Most drawing functions take an x and y coordinate. If the starting coordinate is outside the terminal, the call fails with TBG_ERROR_OUT_OF_BOUNDS. If text starts inside the terminal and then extends past the edge, the out-of-bounds part is ignored.

Cells

A cell is one position in the terminal grid. In termbox-glib it stores:

  • a primary Unicode code point,
  • foreground attributes,
  • background attributes,
  • optional extra Unicode code points for a grapheme cluster.

A terminal cell contains a character, foreground, background, and optional extended characters

A grapheme cluster is what a user sees as one character on screen, even when it is encoded as multiple Unicode code points. For example, e plus a combining acute accent can be stored in one cell and displayed as . The primary code point is the base character, and the optional extra code points hold the combining marks or other code points that belong to the same displayed cell.
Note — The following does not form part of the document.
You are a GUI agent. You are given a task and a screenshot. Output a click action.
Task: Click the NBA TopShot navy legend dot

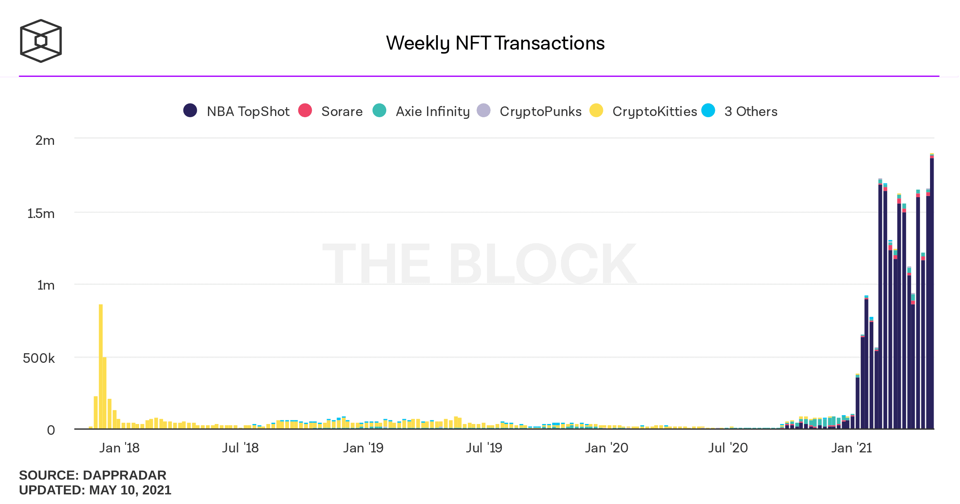pyautogui.click(x=190, y=110)
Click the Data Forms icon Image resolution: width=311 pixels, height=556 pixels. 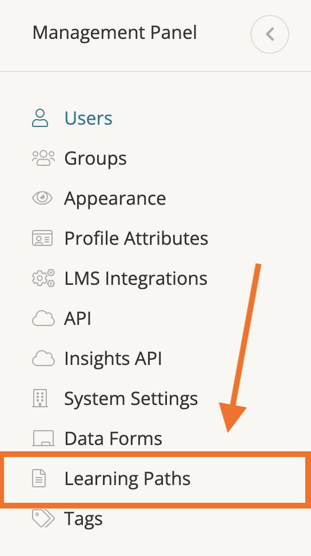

tbg_terminal_set_cell() sets one code point. Use tbg_terminal_set_cell_ex() when a cell should contain multiple code points, such as a base character plus combining marks. Use tbg_terminal_get_cell() to copy a cell out of the front or back buffer.

Back Buffer and Front Buffer

Drawing functions update the back buffer. The front buffer is termbox’s record of what has already been written to the terminal.

Back buffer is drawn by the application, present compares it with the front buffer and writes terminal changes

tbg_terminal_present() compares the back buffer with the front buffer, writes only the needed terminal changes, and updates the front buffer. You normally draw a frame into the back buffer and then call present() once.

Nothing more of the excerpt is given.